Middle Kids debut EP really poises the band as one to watch when they release their debut full-length. Thundercat’s new album, Drunk, seemingly exists in the same universe as Kendrick Lamar’s To Pimp A Butterfly and Flying Lotus’s You’re Dead!, so if you enjoy those records, you’re going to love Drunk, especially with many of its references to geek culture. The Cairo Gang continue to be one of those under-looked great bands consistently putting out solid rock albums. Their latest album, Untouchable, is a good one to start on if you’re unfamiliar with the band. Citris reissued their debut LP, Panic In Hampton Bays, and it’s a must listen for fans of ’90s alt rock. The Antlers’ frontman Peter Silberman released his debut LP, Impermanence, dealing with a period of hearing loss that smothers listeners with the somber sounds they’ve come to expect from his main band.
Another stellar month of new music for 2017 though. I feel like it’s definitely proving 2016 was a lackluster year all together.”
Want a one-stop website to discover the latest indie music? Become pals with Earbuddy. With its steady influx of new reviews and online streams it’s been “opening ears to good music” since 2011. Follow on twitter at twitter.com/earbuddy.
Psych Insight Music
Psych Insight Music is an essential reference for staying updated on psychedelic music, especially that of under the radar ilk. Read their reviews of the aforementioned new albums from Stupid Cosmonaut, Skyjelly and 10000 Russos and follow at twitter.com/psychinsightmsc.
“Definitely the new Shinyribs album I Got Your Medicine.”
Since 2002 Glide Magazine has covered music across genre lines (consider the albums on their “20 Best Albums of 2016” for example). Read Maeri Ferguson’s review of I Got Your Medicine here and follow Glide at twitter.com/glidemag.

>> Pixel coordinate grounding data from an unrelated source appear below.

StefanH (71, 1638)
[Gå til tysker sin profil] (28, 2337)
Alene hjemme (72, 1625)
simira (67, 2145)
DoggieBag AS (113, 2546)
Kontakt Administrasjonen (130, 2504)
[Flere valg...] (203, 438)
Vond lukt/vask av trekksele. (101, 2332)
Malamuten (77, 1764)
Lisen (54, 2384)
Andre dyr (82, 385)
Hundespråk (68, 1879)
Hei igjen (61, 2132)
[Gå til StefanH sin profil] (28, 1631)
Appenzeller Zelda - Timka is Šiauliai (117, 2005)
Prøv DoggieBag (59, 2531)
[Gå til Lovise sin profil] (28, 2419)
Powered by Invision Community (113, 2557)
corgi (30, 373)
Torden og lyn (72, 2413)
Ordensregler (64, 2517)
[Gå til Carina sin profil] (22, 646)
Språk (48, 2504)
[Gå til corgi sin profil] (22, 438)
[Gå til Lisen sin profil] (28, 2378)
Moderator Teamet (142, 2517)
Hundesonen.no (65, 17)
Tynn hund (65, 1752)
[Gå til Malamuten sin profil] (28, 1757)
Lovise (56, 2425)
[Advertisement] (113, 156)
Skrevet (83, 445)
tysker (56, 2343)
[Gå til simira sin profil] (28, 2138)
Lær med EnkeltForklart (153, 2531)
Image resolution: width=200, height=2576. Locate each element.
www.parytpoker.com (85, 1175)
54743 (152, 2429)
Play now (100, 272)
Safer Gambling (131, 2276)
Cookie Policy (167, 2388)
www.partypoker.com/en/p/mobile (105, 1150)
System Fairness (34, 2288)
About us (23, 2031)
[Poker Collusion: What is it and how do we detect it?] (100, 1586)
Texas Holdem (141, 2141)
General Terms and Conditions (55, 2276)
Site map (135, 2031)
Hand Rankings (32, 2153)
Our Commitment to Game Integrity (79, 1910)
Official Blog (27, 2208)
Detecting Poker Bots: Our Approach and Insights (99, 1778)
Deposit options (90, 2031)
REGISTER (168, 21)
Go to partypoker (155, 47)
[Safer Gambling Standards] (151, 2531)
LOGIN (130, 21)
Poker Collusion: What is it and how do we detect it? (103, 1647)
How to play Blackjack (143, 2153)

“One album I really love from February is Porcelain Raft’s Microclimate. It gives off some Slowdive Souvlaki vibes, with some great synthy new wave and pulsing yet spacey 4-on-the-floor beats. Awesome melodies everywhere, and super strange and awesome vocals. Vince Clarke of Erasure and Depeche Mode wrote a great piece about this record for Talkhouse, and Porcelain Raft made us a really cool playlist. I’m new to Porcelain Raft even though he’s been around for a while, so this feels really fresh and fun for me. Also I’ve been listening to “Love Is” by Dude York, a new signing on Hardly Art Records, who have an incredible roster. Great anthemic ‘90s style garage rock, super catchy tune and a fun, sparkly music video.
Dave is marketing manager for Talkhouse, the internet’s premier destination for discussions between artists and reviews of music and films by peer musicians and filmmakers. A few recent examples: conversations between Peter Hook (Joy Division, New Order) and Andy Rourke (The Smiths), Stephen Malkmus (Pavement) and Emil Amos (Holy Sons) and Wayne Coyne (The Flaming Lips) and producer Prince Paul (De La Soul). Dave also plays guitar and writes songs in the band Twiga. Follow him at twitter.com/TwigaMusic.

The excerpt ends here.